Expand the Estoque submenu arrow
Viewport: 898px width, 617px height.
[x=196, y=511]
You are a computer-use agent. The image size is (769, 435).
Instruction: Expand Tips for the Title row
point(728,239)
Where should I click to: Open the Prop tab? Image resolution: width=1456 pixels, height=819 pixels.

...

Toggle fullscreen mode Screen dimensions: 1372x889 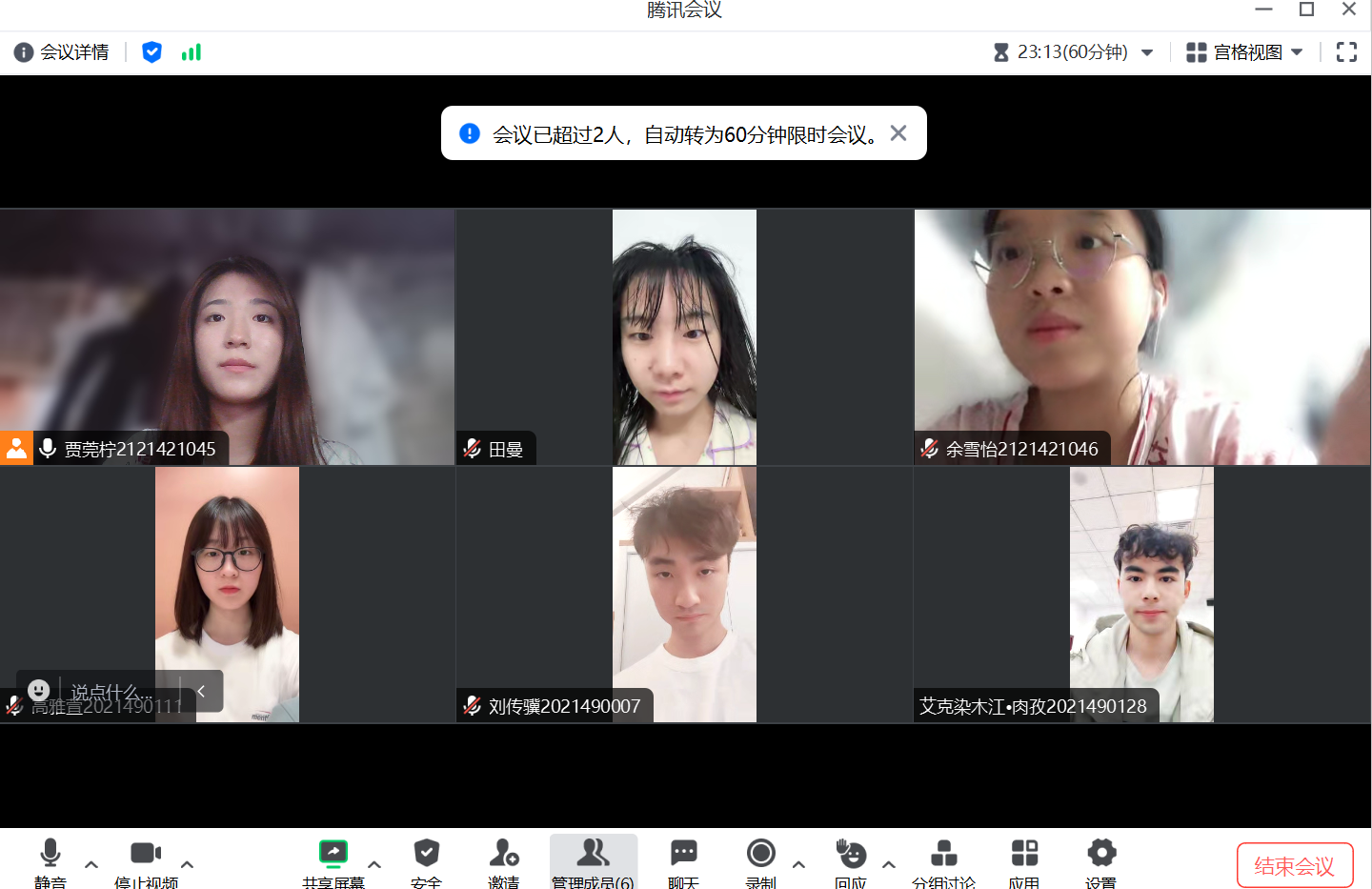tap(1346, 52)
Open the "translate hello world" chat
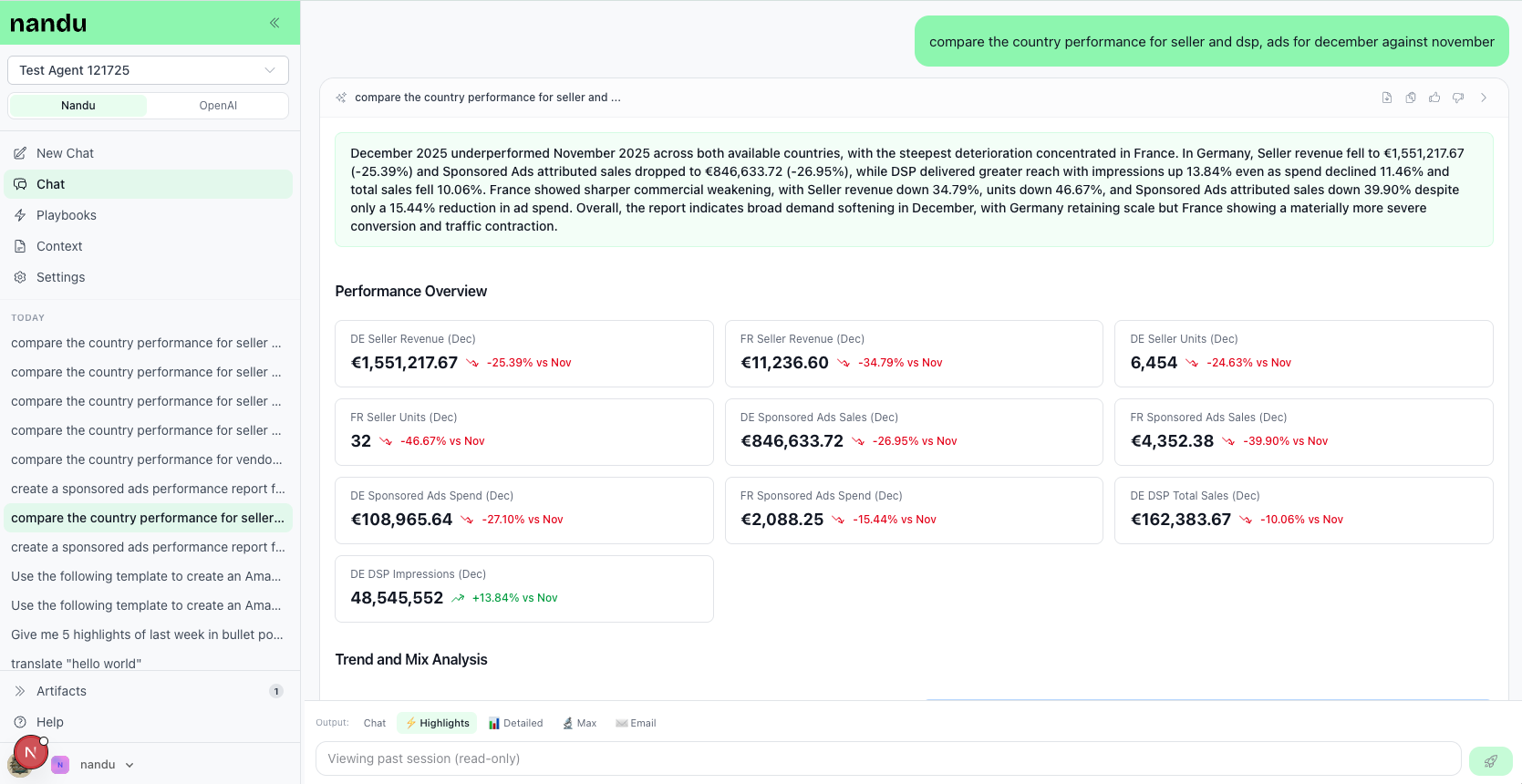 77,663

• [TASK DIRECTIONS] The expected output is exactly the lines of the listing above between the line holding "Instruction: Expand Tips for the Title row" and the line holding "Where should I", inclusive.

• [TASK RESULT]
Instruction: Expand Tips for the Title row
point(728,239)
Where should I click to: Open the Prop tab? Image resolution: width=1456 pixels, height=819 pixels.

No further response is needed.